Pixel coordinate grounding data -
◆ ◆ ◆ ◆ ◆ ◆ ◆

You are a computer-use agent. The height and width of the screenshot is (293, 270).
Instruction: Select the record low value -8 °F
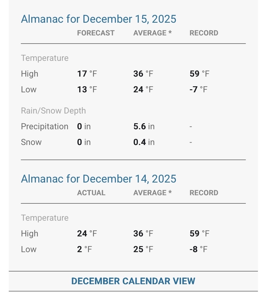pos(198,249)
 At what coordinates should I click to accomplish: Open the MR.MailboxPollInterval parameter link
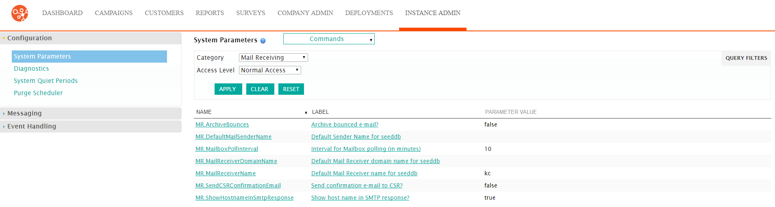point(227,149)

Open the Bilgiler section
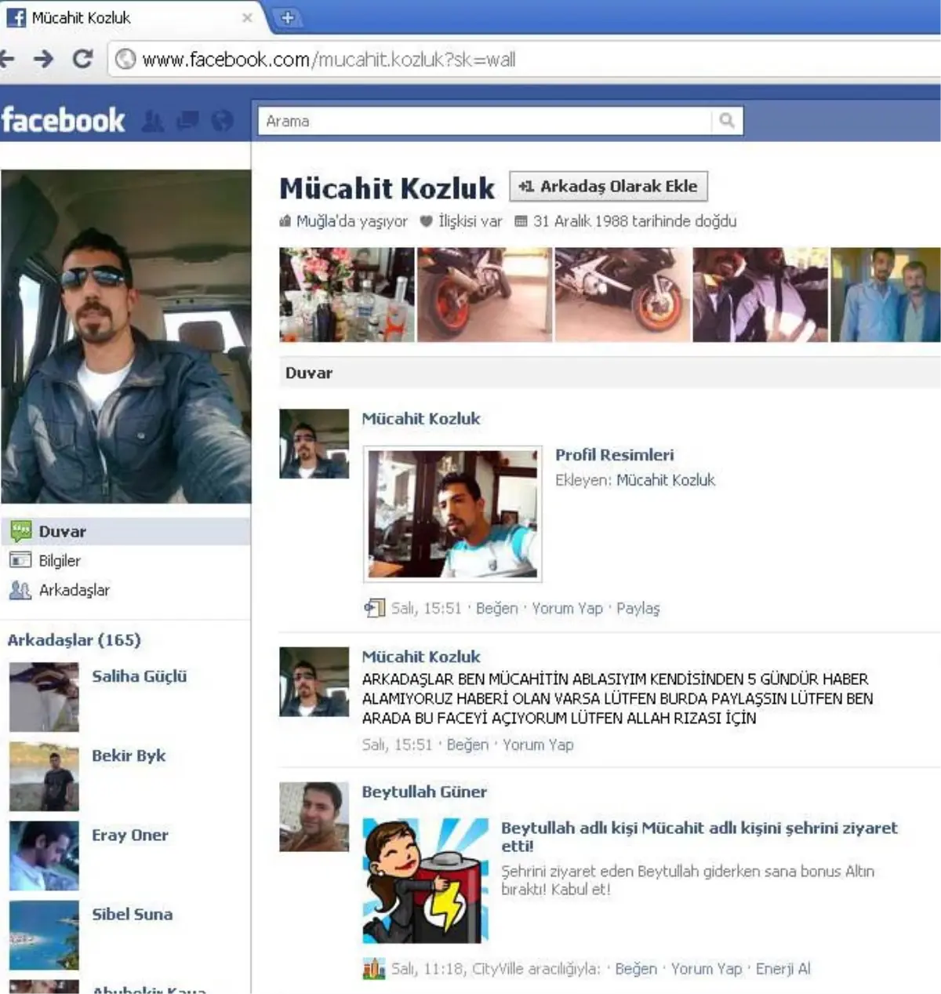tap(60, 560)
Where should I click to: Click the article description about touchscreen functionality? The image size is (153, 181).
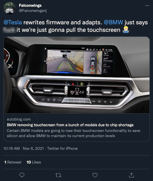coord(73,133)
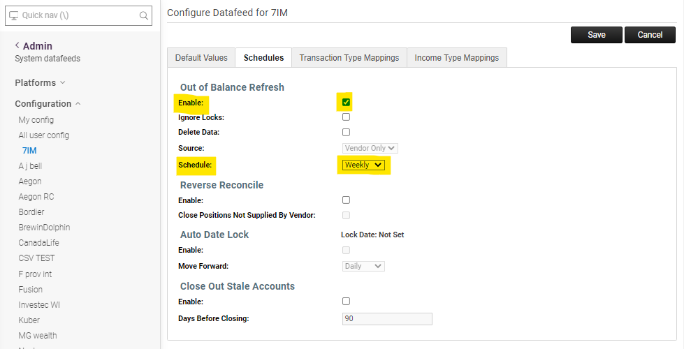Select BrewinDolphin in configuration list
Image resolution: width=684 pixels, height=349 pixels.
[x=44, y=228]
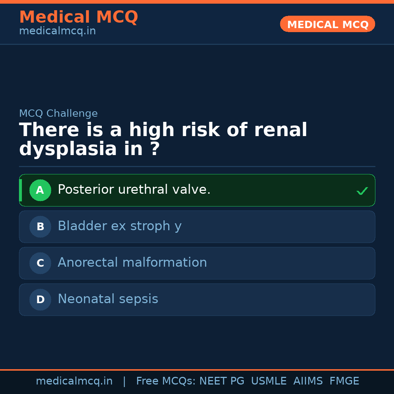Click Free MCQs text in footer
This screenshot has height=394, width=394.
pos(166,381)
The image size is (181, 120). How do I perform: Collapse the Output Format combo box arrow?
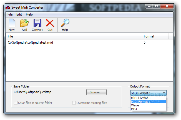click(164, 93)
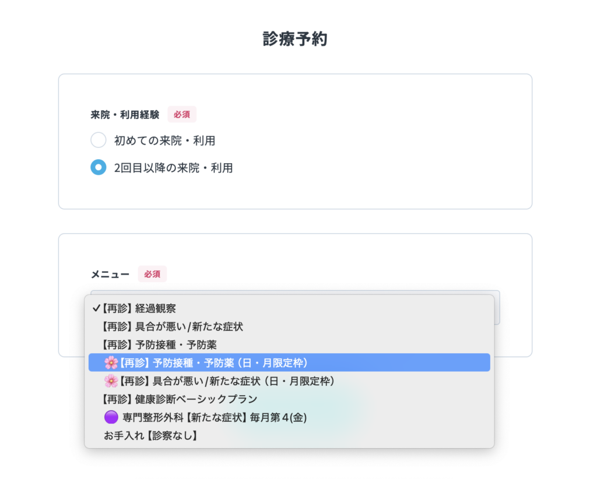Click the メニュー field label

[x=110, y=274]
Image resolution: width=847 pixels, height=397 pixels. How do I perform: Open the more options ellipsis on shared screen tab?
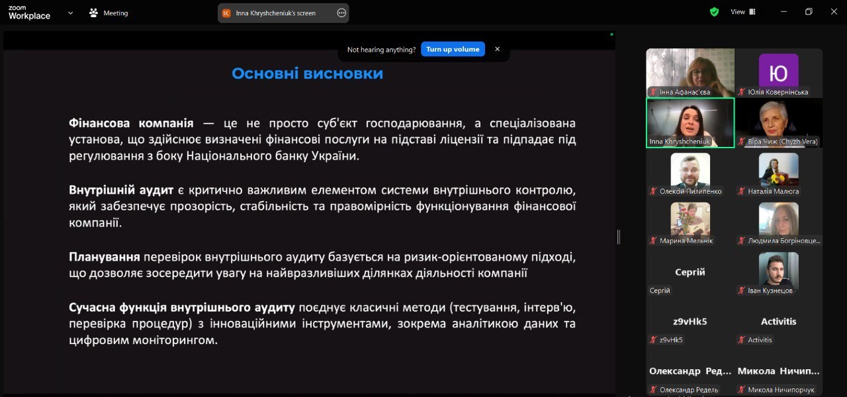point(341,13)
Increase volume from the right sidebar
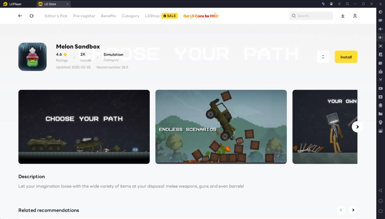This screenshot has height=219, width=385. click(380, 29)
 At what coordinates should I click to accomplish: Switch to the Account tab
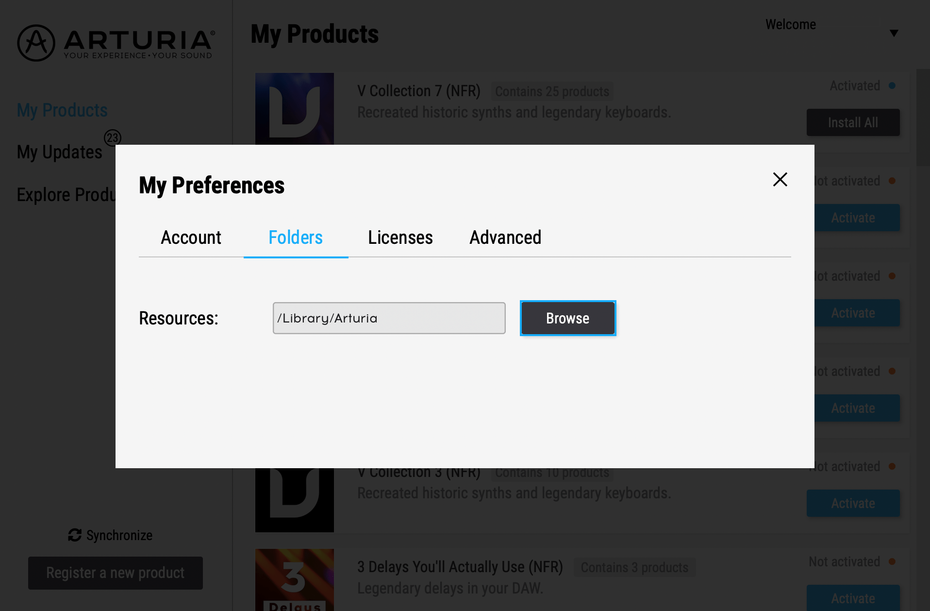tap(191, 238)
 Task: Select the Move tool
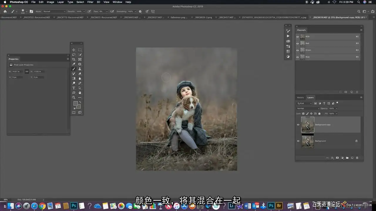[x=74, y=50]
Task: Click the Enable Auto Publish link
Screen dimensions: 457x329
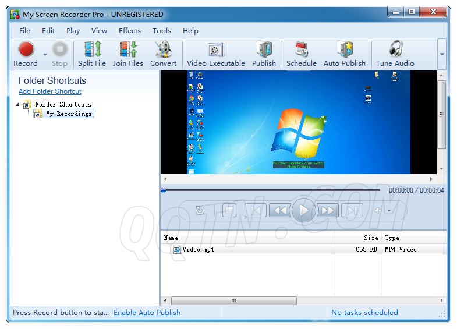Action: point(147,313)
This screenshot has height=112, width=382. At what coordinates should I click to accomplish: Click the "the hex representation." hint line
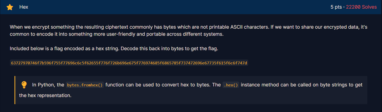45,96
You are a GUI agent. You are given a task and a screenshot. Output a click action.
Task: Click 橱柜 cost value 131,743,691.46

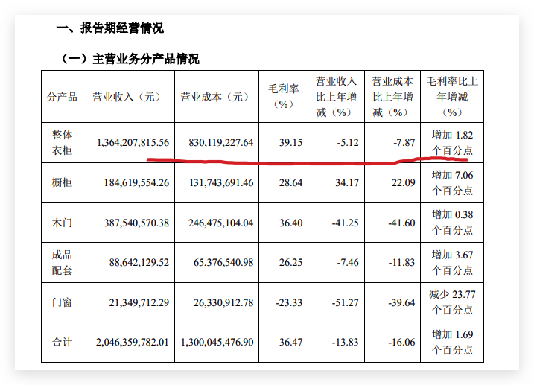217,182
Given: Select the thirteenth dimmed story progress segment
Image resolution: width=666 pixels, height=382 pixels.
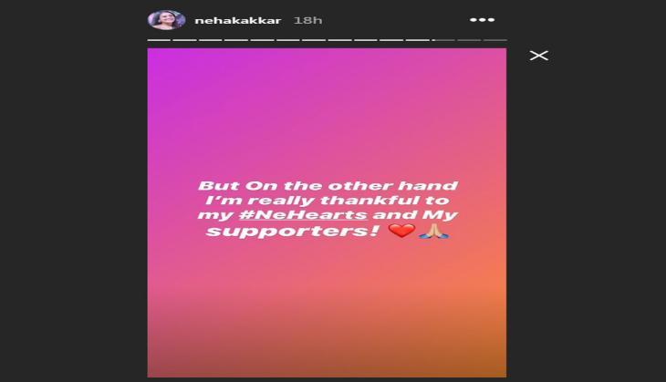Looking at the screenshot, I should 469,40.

◆ ◆ ◆ ◆ ◆ ◆ ◆

EXERCISE PROMPT -
Exclude the images and output the lines above exactly.

ANSWER -
You are a computer-use agent. The height and width of the screenshot is (293, 270).
Instruction: Select the record low value -8 °F
pos(198,249)
 At what coordinates should I click to accomplish: Open the MR.MailboxPollInterval parameter link
point(227,149)

Open the Bilgiler section
tap(60, 560)
Where should I click to: Click the article description about touchscreen functionality? The image size is (153, 181).
coord(73,133)
Select BrewinDolphin in configuration list
Image resolution: width=684 pixels, height=349 pixels.
[x=44, y=228]
Click Free MCQs text in footer
This screenshot has height=394, width=394.
pos(166,381)
The image size is (181, 120). How do I perform: Collapse the Output Format combo box arrow?
click(164, 93)
Click the メニュー field label

[x=110, y=274]
Image resolution: width=847 pixels, height=397 pixels. How do I perform: Open the more options ellipsis on shared screen tab?
point(341,13)
Increase volume from the right sidebar
This screenshot has height=219, width=385. click(380, 29)
 At what coordinates should I click to accomplish: Switch to the Account tab
tap(191, 238)
 Task: Select the Move tool
[x=74, y=50]
Task: Click the Enable Auto Publish link
Screen dimensions: 457x329
Action: point(147,313)
This screenshot has height=112, width=382. At what coordinates should I click to accomplish: Click the "the hex representation." hint line
45,96
You are a GUI agent. You are given a task and a screenshot. Output a click action.
Task: Click 橱柜 cost value 131,743,691.46

217,182
Given: Select the thirteenth dimmed story progress segment
Image resolution: width=666 pixels, height=382 pixels.
Looking at the screenshot, I should 469,40.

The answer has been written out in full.